- About this exercise: Beginning with the line that has "Select the Q3 mass value 660.4", write out each line down to the end of the records below exactly, and include no pictures.
(The records begins)
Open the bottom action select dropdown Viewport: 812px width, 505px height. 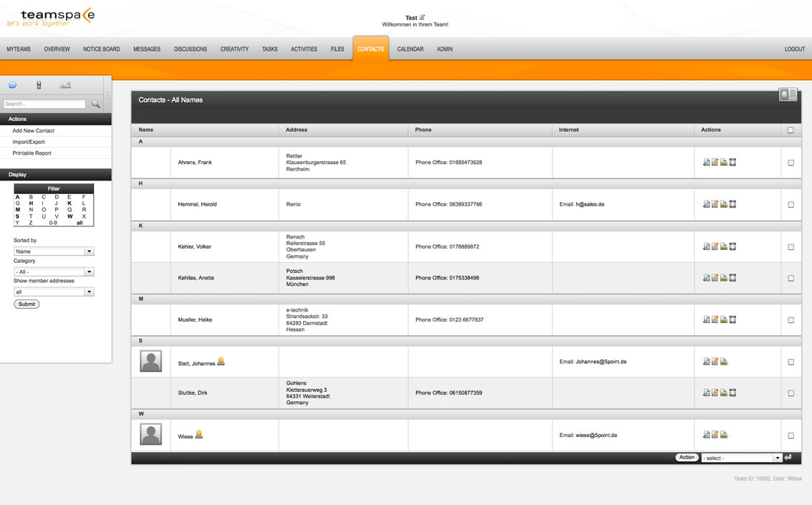(x=742, y=458)
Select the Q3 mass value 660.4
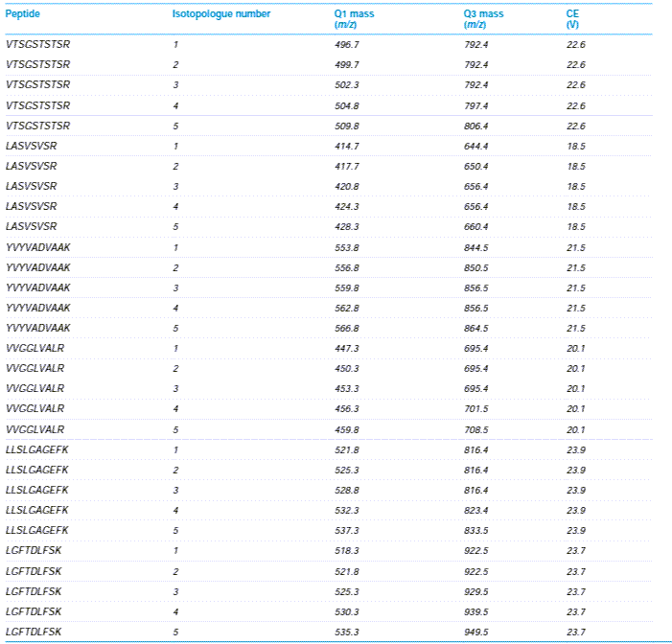 tap(476, 226)
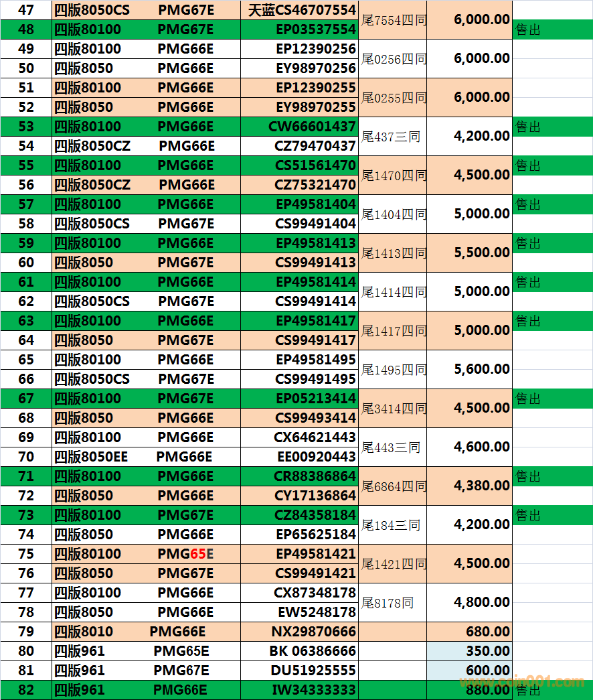Image resolution: width=593 pixels, height=700 pixels.
Task: Select the 4,380.00 price cell
Action: (x=469, y=486)
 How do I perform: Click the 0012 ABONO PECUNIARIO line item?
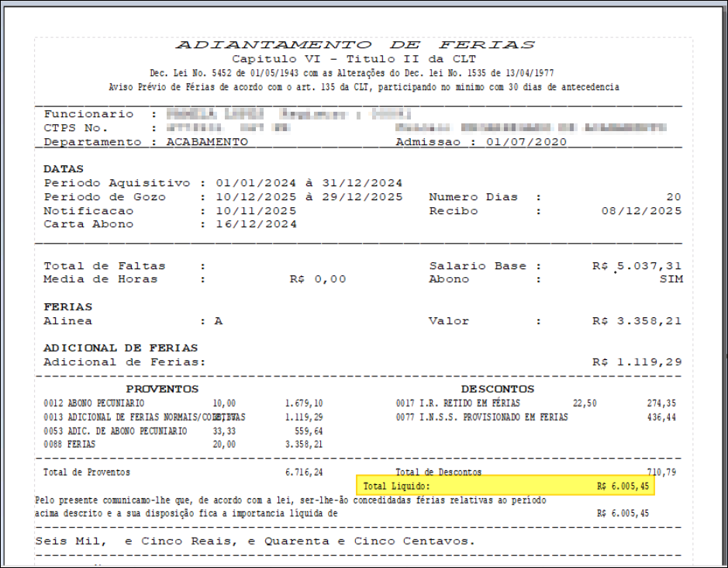95,403
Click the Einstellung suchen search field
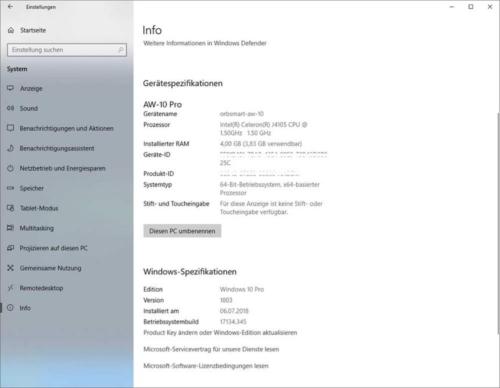Screen dimensions: 500x388 coord(67,50)
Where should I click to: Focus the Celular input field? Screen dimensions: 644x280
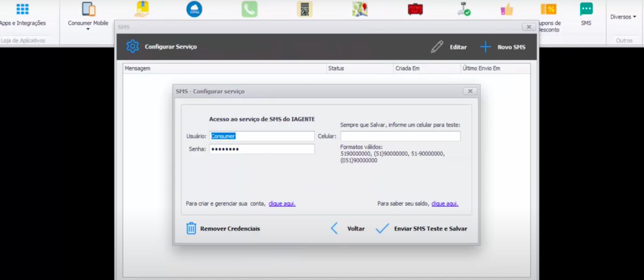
(The records ends)
- Solution for this problem:
Select the Q3 mass value 660.4
 tap(476, 226)
Image resolution: width=593 pixels, height=700 pixels.
Task: Select the 4,380.00 price cell
Action: (x=469, y=486)
 How do I perform: Click the 0012 ABONO PECUNIARIO line item?
95,403
Click the Einstellung suchen search field
Screen dimensions: 500x388 coord(67,50)
Where should I click to: Focus the Celular input field? Screen dimensions: 644x280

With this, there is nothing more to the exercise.